Recent visitors told us he was miserable in a care home after nurses took away his violin for hygienic reasons, or safekeeping. I never saw him without that violin in his hand.
He was a joy to know and a delight to hear.
Born in Haifa in 1922 to new immigrants from Russia who soon divorced, he went to Paris in 1933 to study with Enescu and to London in 1939 to work with Carl Flesch.
He took the name Ivry that year, meaning ‘Hebrew’, so that Hitler should have no doubts about his identity, or so he told me.
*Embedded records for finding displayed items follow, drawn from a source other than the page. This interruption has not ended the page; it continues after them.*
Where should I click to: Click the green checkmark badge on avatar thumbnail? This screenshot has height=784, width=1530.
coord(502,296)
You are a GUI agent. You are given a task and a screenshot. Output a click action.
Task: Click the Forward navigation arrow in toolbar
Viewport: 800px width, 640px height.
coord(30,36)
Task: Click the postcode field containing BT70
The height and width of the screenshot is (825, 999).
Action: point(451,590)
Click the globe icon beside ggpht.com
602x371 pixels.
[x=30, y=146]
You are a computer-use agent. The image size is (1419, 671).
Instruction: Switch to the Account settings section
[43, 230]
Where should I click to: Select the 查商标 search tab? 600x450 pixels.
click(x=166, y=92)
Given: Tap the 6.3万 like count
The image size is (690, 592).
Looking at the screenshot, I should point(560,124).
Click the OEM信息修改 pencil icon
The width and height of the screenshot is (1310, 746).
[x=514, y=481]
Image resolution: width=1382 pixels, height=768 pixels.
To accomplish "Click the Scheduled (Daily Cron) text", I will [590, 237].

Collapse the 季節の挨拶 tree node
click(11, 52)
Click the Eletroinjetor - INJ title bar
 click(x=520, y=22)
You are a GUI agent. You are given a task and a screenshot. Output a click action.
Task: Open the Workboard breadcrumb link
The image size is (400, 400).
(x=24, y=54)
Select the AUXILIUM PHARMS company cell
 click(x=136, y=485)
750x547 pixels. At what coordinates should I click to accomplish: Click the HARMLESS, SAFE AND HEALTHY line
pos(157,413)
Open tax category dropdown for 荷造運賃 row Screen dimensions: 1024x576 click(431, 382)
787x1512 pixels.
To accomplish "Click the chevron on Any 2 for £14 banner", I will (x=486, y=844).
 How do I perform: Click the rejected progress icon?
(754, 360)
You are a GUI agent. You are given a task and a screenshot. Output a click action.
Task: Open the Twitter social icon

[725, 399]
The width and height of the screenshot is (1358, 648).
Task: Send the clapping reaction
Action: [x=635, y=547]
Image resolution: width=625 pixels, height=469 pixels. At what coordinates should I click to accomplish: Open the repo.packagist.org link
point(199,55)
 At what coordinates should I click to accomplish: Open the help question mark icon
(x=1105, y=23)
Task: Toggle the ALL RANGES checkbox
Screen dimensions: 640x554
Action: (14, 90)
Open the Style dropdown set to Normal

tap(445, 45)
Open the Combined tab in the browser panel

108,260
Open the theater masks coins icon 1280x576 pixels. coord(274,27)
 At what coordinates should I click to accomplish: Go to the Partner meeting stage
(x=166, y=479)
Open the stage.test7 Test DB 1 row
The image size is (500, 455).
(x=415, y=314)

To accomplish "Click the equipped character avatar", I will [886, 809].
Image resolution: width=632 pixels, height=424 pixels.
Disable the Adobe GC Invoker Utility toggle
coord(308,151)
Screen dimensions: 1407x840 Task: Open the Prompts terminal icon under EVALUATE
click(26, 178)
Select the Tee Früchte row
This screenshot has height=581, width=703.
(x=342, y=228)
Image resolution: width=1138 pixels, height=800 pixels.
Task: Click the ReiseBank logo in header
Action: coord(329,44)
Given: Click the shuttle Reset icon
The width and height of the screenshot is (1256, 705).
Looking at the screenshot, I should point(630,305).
A magnificent player in his prime, he scorned the formalities of the American concert stage and made his life in Paris, where he had his own TV chat show and was popular far beyond the musical confines. I once saw him park his old car illegally at night outside a bistro on a main boulevard. When the cops showed up, a waiter rushed out crying ‘mais c’est le voiture de Monsieur Gitly!’ and they turned a blind eye.
He was irreverent, fun in five languages, unconventional in his relationships and always respectful of music. We shared an adoration for the great chanteuse Barbara.
Among other distinctions, he was a formidable interpreter of the Berg and Sibelius concertos.